On peut cependant invoquer en faveur de l’hypothèse de M. Vischer une remarque faite de longue date. On croit avoir constaté, et c’est un point auquel les critiques s’arrêtent volontiers, dans l’Apocalypse, un singulier alliage de doctrines juives et chrétiennes, dont la juxtaposition ne laisse pas que de donner lieu à d’étranges contrastes. C’est ce qui a permis aux exégètes de soutenir tour à tour à propos de ce livre deux opinions absolument contraires : l’une, que l’Apocalypse est de tous les écrits du Nouveau Testament celui qui est le plus imprégné de l’esprit de la synagogue, celui où le progrès de la doctrine nouvelle est le moins sensible ; l’autre, que l’Apocalypse se rapproche, au contraire, des tendances mystiques du quatrième Évangile. Ce qu’on peut dire, pour une plus juste appréciation des choses, c’est que les éléments de la doctrine ancienne et de la nouvelle se trouvent, en effet, ici plutôt associés que fondus. Mais est-ce là le seul exemple de la chose et ce phénomène n’est-il pas, au contraire, facilement explicable par les conditions où est née la littérature chrétienne primitive, en général, spécialement l’apocalyptique de la jeune Église, qui empruntait au judaïsme son cadre et ses divisions ?

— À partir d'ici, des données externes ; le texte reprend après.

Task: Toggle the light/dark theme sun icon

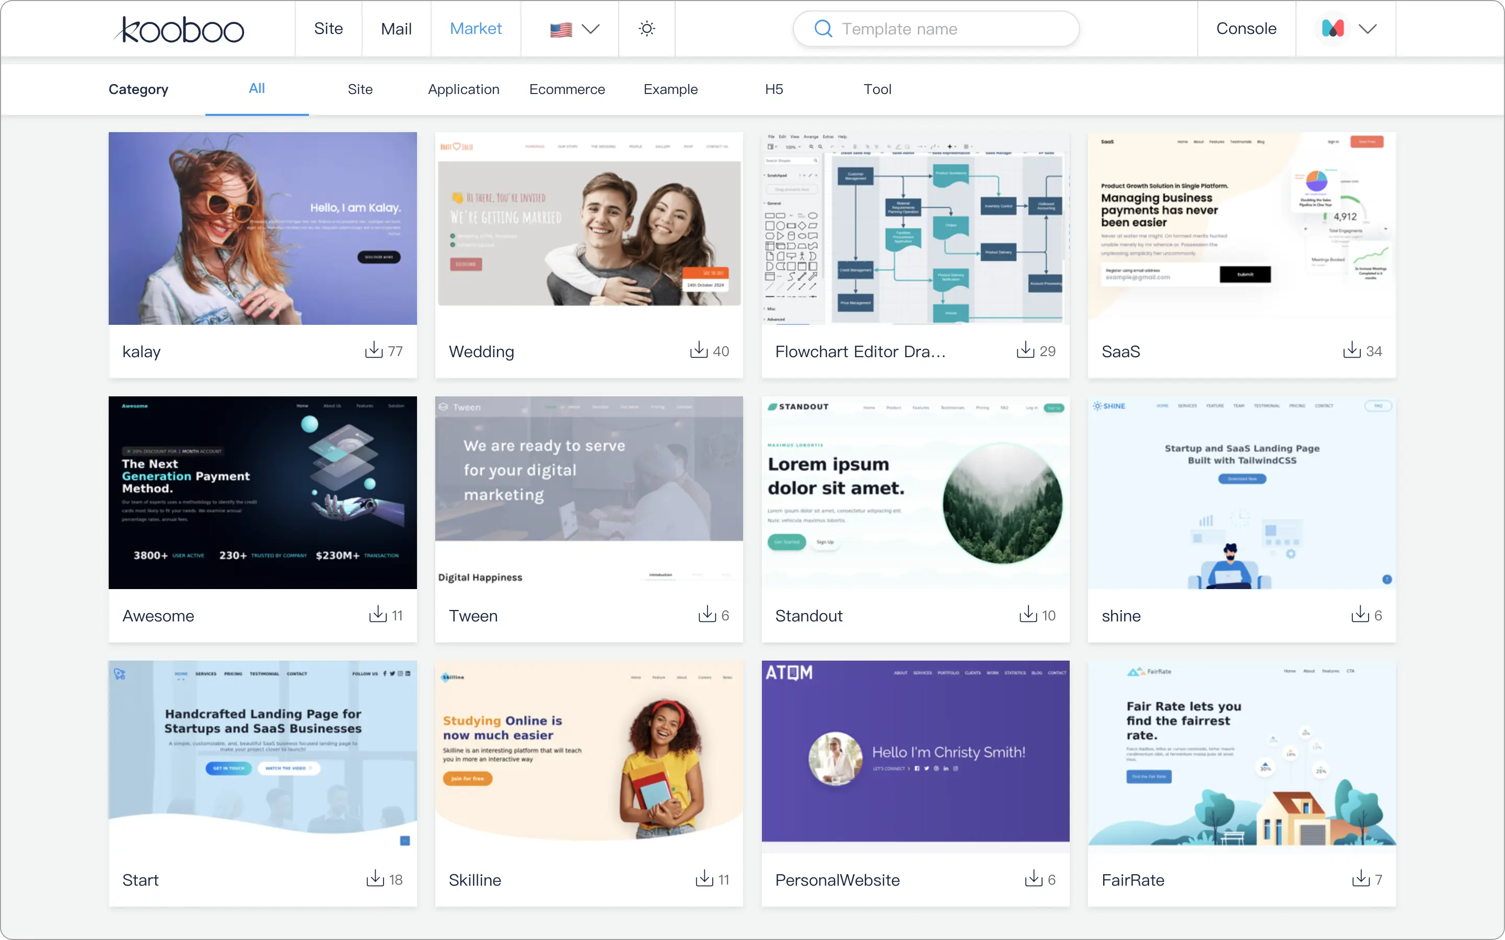Action: [646, 29]
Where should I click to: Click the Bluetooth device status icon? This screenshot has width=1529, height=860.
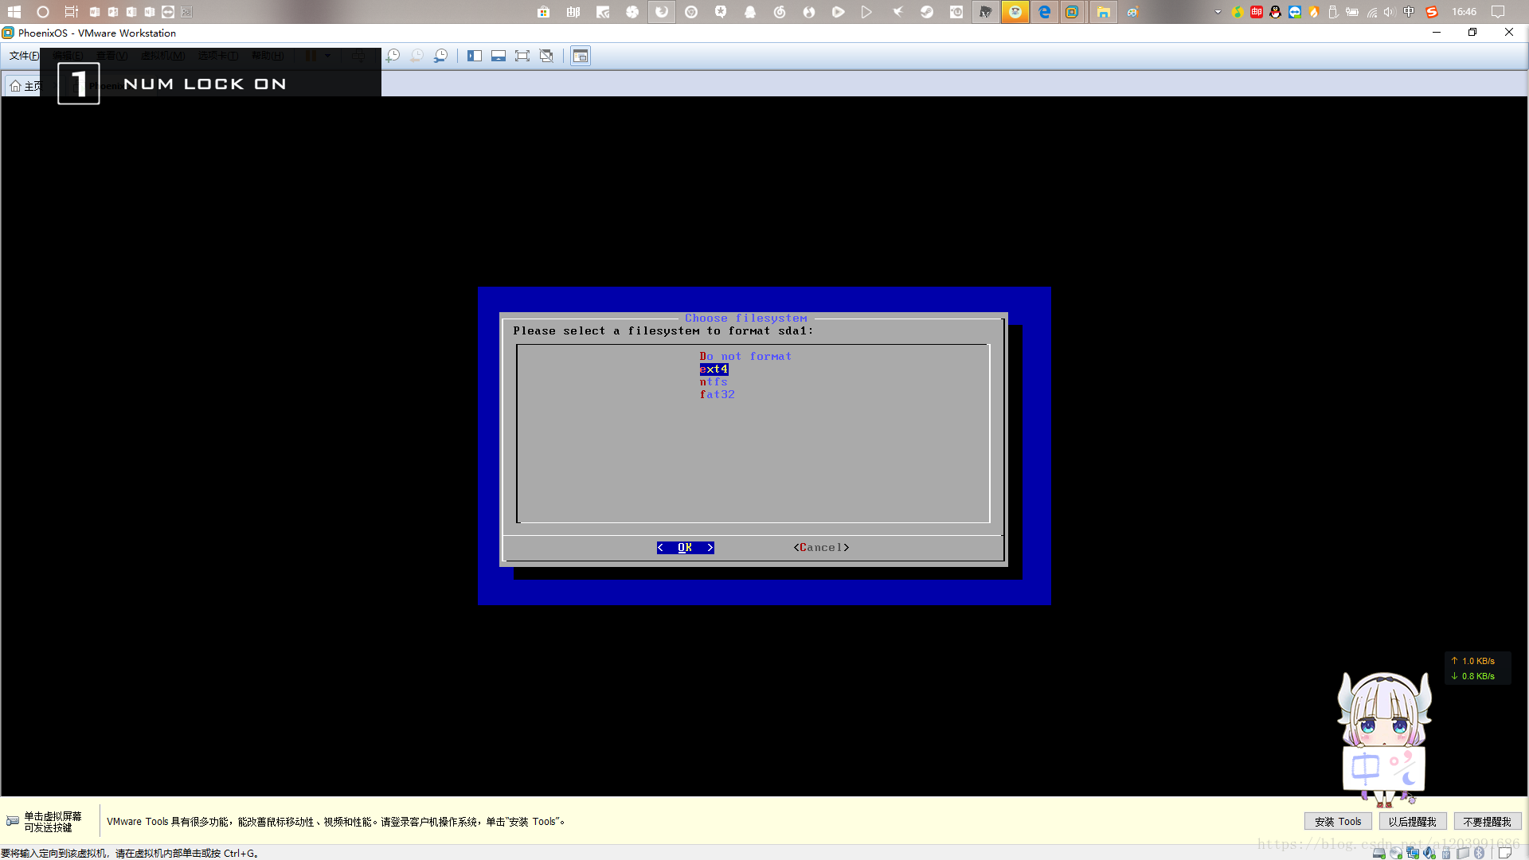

Après un examen consciencieux de l’hypothèse allemande, M. Schon, qui s’était senti tout d’abord une forte propension à l’admettre, est obligé lui-même de déclarer que le procédé de M. Vischer est arbitraire et artificiel, qu’il retranche à son gré ce qui le gênerait et conserve ce qui l’aide. Lui-même cependant ne se résout pas à accorder à l’ancienne exégèse l’unité de plan et d’auteur. Il estime que quatre des visions principales — la prédiction concernant le temple et la ville de Jérusalem (XI, 1-13), la prophétie sur la naissance du Messie (XII, 1-9), les oracles sur la bête (XIII, 1-6, 11-18) et sur la chute de la grande Babylone (XVIII) ― paraissent avoir été « introduites violemment dans le plan primitif ». Ces visions, d’un caractère essentiellement juif, auraient été empruntées à des écrits juifs, antérieurs à l’an 70, tandis que le livre lui-même où elles auraient trouvé place ne daterait que des dernières années du siècle. Telle est, en deux mots et abstraction faite de détails secondaires, la conclusion de M. Schœn. Il se résume ainsi : « Depuis longtemps, on avait reconnu que la plupart des visions de l’Apocalypse étaient des imitations de l’Ancien Testament. Nous avons essayé de montrer que les visions d’Ezéchiel et de Daniel ne sont pas les seules qui soient entrées dans la composition de l’ouvrage, mais que l’auteur a utilisé quelques prophéties juives plus récentes. »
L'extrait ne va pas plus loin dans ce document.